Não é preciso ser um génio para perceber que King Dude tem uma relação especial com Lúcifer, e bastava este, que vos escreve, ter chegado atrasado e entrar precisamente a quatro ou cinco canções já decorridas do concerto e vislumbrar uma plateia numa espécie de reza em coro, num cântico ao nível do sussurro, “… Lucifer´s The Light of The World… Lucifer´s The Light of The World…” assim mesmo em jeito de missa solene, pensaria: ´Mas onde é que vim parar`.
E se missa solene é geralmente um termo que gosto para descrever bons shows acústicos em que o público entra na mesma introspecção solene e contemplativa que caracteriza uma missa, nessa noite a coisa foi um pouco mais animada. Mas já lá vamos… . Para começar, cheguei bastante antes do início e se realmente Thomas Jefferson Cowgill aka King Dude, e – parêntesis… com um nome de baptismo destes – (será?) só se pode ser uma personagem com algum carisma, e não há escolha. Iniciou o concerto com alguma ideia de alinhamento que tinha na cabeça, pelo que ele próprio logo admitiu que tocava o que queria e o que lhe parecia apropriado de uma forma expontânea, tanto que, quando a jeito de simpatia perguntou pela primeira vez o que queríamos ouvir, antecipou essa bela canção de dark folk – e vou escrever outra vez: “Lucifer´s The Light of The World – E foi o momento mais engraçado e memorável de todo o concerto quanto a mim, e se foi efectivamente alguma missa satânica este concerto com guitarra voz e piano, deve ter sido a mais descontraída e bem disposta que já vi.
Mas outros momentos houve também e recuando ao início, e aviso já que oitenta e cinco por cento do que ouvimos nessa noite faz alusão ao diabo, os restantes 15 minutos a Deus e a Jesus. Thomas Jefferson Cowgill começou a noite com “Deal With The Devil” só ele e a sua poderosa e elegante voz e a sua guitarra, a sua cerveja e o seu Jack Daniel’s do Tennessee e do lado por dentro no palco, um piano. Atacou a segunda música, “Jesus In The Cortyard” onde se ouve: “Jesus in the courtyard telling lies Satan’s in the cornfield starting fires”, a seguir “Born In Blood” e “River Of Gold”, e então lá tivemos direito à luz do mundo que é Lúcifer. A partir daí perguntei-me como é que King Dude ia manter o interesse. Rapidamente descobri que através de uma mescla de carisma, uma voz que à medida que aquecia ia ficando melhor, seja porque brincava dizendo que ouvia “Gremlins” na munição de palco, ou que precisava de um sítio para ficar nessa noite e que precisava de três mil dólares e que tocava ali no Sabotage nas próximas semanas todas as noites.
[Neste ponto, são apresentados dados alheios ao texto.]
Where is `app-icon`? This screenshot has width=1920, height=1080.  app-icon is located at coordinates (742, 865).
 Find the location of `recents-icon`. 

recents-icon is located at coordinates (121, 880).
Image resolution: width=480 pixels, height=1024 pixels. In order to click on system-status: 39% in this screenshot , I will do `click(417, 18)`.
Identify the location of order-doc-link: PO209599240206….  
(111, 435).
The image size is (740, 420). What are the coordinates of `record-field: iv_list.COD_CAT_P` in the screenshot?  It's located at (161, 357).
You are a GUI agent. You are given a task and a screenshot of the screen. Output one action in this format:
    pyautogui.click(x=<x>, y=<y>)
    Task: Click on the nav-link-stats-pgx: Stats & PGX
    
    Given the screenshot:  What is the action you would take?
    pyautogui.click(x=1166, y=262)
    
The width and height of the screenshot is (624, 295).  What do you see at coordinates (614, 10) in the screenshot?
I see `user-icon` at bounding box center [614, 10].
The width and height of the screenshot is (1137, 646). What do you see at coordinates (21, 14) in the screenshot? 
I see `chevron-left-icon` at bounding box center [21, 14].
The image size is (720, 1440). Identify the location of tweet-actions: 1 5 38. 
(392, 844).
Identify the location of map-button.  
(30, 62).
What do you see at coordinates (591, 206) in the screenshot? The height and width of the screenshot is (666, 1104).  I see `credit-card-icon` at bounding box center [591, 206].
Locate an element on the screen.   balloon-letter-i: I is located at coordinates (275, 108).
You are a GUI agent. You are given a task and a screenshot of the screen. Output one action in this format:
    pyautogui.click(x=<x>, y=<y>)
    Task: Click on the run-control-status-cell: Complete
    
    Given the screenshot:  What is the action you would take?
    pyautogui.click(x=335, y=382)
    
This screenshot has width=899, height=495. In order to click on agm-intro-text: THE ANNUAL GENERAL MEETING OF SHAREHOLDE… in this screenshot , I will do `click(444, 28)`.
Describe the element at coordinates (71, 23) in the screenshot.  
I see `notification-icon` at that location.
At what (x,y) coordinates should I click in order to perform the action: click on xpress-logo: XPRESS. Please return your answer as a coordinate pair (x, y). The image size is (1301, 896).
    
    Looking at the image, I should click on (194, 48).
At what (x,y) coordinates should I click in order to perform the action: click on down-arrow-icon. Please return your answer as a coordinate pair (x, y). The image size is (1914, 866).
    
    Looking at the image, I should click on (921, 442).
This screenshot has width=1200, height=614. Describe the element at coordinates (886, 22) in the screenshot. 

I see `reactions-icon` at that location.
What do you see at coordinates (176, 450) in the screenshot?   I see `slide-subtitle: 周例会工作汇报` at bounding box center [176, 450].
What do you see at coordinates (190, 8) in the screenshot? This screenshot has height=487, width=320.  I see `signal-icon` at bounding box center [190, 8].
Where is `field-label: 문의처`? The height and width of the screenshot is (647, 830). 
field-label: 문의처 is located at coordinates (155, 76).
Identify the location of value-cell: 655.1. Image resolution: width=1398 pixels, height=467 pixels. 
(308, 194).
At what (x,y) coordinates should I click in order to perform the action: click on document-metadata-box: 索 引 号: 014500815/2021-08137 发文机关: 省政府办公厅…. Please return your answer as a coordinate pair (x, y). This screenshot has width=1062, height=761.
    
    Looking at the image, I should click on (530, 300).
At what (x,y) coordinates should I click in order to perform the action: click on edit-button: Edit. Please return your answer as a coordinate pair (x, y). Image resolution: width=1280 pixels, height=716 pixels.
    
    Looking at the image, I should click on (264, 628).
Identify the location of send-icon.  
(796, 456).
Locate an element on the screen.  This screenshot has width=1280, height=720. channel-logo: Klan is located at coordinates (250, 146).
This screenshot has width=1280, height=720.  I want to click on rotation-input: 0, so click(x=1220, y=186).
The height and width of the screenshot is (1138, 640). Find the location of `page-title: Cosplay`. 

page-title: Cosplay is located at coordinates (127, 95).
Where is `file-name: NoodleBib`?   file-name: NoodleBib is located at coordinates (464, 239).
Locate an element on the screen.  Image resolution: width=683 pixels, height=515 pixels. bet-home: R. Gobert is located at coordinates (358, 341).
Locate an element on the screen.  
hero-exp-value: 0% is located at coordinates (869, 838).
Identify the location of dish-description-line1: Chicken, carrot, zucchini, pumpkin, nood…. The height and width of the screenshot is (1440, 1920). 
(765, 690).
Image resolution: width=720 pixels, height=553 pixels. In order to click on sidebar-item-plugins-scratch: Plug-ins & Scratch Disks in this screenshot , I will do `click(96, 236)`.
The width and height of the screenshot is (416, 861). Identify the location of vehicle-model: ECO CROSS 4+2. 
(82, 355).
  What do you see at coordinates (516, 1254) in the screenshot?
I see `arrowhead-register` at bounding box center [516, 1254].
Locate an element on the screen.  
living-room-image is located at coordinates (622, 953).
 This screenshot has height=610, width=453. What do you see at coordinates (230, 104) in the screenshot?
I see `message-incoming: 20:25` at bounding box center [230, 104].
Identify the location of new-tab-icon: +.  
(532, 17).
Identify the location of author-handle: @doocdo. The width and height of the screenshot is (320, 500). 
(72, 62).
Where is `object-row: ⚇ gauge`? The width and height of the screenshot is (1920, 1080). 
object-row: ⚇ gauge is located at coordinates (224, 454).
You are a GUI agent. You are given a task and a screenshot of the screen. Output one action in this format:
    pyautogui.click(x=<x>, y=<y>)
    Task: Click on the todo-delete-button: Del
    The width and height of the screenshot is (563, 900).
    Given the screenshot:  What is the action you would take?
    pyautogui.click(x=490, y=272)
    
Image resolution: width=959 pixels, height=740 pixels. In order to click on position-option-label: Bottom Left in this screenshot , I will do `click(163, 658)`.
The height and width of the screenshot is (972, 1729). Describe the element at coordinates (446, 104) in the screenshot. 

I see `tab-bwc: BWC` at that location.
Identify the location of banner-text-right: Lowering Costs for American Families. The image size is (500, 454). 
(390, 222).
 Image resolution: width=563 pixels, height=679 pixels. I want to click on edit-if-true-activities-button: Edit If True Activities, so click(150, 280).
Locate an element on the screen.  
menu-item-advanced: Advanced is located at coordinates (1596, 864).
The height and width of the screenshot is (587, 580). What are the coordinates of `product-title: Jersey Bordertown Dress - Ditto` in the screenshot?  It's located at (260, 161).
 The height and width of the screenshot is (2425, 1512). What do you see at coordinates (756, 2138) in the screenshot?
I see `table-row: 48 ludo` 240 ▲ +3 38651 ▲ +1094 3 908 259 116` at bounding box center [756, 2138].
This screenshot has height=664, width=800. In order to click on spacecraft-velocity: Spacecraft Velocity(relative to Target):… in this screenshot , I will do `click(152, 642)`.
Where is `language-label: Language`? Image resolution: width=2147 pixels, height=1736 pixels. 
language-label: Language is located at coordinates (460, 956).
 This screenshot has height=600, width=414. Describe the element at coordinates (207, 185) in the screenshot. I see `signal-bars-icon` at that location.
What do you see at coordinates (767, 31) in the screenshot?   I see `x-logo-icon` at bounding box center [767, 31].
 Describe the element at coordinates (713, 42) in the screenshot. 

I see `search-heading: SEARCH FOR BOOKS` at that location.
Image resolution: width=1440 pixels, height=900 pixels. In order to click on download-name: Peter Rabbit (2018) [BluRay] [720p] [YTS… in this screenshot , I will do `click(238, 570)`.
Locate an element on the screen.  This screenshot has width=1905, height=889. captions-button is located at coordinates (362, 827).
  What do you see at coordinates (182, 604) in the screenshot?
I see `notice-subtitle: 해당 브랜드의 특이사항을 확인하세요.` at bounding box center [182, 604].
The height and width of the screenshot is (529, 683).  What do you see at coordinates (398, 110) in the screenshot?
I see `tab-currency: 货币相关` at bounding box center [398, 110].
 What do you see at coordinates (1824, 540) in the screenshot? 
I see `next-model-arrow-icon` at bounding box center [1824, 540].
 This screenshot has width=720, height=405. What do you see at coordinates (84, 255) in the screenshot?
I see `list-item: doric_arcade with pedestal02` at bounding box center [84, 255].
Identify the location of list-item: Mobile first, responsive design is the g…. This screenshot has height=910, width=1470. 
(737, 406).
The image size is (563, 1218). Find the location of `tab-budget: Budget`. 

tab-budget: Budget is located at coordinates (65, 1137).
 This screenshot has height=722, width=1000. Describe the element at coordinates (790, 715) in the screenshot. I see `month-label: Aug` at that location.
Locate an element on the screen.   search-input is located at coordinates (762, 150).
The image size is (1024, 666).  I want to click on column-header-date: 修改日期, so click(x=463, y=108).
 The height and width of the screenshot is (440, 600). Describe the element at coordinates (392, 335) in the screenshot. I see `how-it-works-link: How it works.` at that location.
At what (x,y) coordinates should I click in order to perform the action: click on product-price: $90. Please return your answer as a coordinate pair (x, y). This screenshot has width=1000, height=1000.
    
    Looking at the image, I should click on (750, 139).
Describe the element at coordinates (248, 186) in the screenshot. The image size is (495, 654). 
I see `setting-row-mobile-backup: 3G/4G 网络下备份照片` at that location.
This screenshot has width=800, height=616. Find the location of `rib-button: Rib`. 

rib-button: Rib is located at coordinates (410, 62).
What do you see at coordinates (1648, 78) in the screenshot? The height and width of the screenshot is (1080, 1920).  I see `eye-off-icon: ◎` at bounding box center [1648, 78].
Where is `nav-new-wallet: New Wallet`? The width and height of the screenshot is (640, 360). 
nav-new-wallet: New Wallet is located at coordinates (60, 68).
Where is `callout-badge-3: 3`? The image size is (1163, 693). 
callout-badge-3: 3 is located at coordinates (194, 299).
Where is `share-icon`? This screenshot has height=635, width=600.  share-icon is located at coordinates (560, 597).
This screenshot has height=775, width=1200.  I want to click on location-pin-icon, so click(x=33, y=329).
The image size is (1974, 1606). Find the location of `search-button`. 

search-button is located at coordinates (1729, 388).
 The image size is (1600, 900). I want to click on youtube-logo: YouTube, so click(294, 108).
Quanto a mim, momentos bem dispostos de interação com o público que de qualquer forma já estava rendido. “Silver Crucifix” e “Vision In Black” (a soar ao vivo muito a Johnny Cash), ainda surgiram numa altura do concerto em que havia alguma formalidade a ser cumprida. E foi por essa altura que ouvimos “State Trooper” de Bruce Springsteen aqui tocada com aquela nota alta no final e tudo na voz de Dude, perdão, King Dude, embora já um pouco despido das formalidades e extremamente comunicativo, porque um rei é um rei. Eu é que por esta altura queria continuar a ouvir mais música e já apreciava menos conversa vinda do palco. Tivemos até direito a um tema novo que como ele próprio disse, ainda não sabia bem o que estava mal. Ficaria para dois álbuns à frente.
Seguiram-se depois duas músicas tocadas ao piano e de seguida umas duas na guitarra e com mais alguma conversa pelo meio, ouviu-se “Barbara Ann”, um dos meus temas favoritos deste artista amigo, de Lucifer. E em jeito de sumário, foi uma noite divertida em que a simpatia contagiante deste performer em palco, e o culto de que já goza em Portugal, aliada a uma muito boa voz lhe permite esta atitude descontraída e de proximidade com os fans.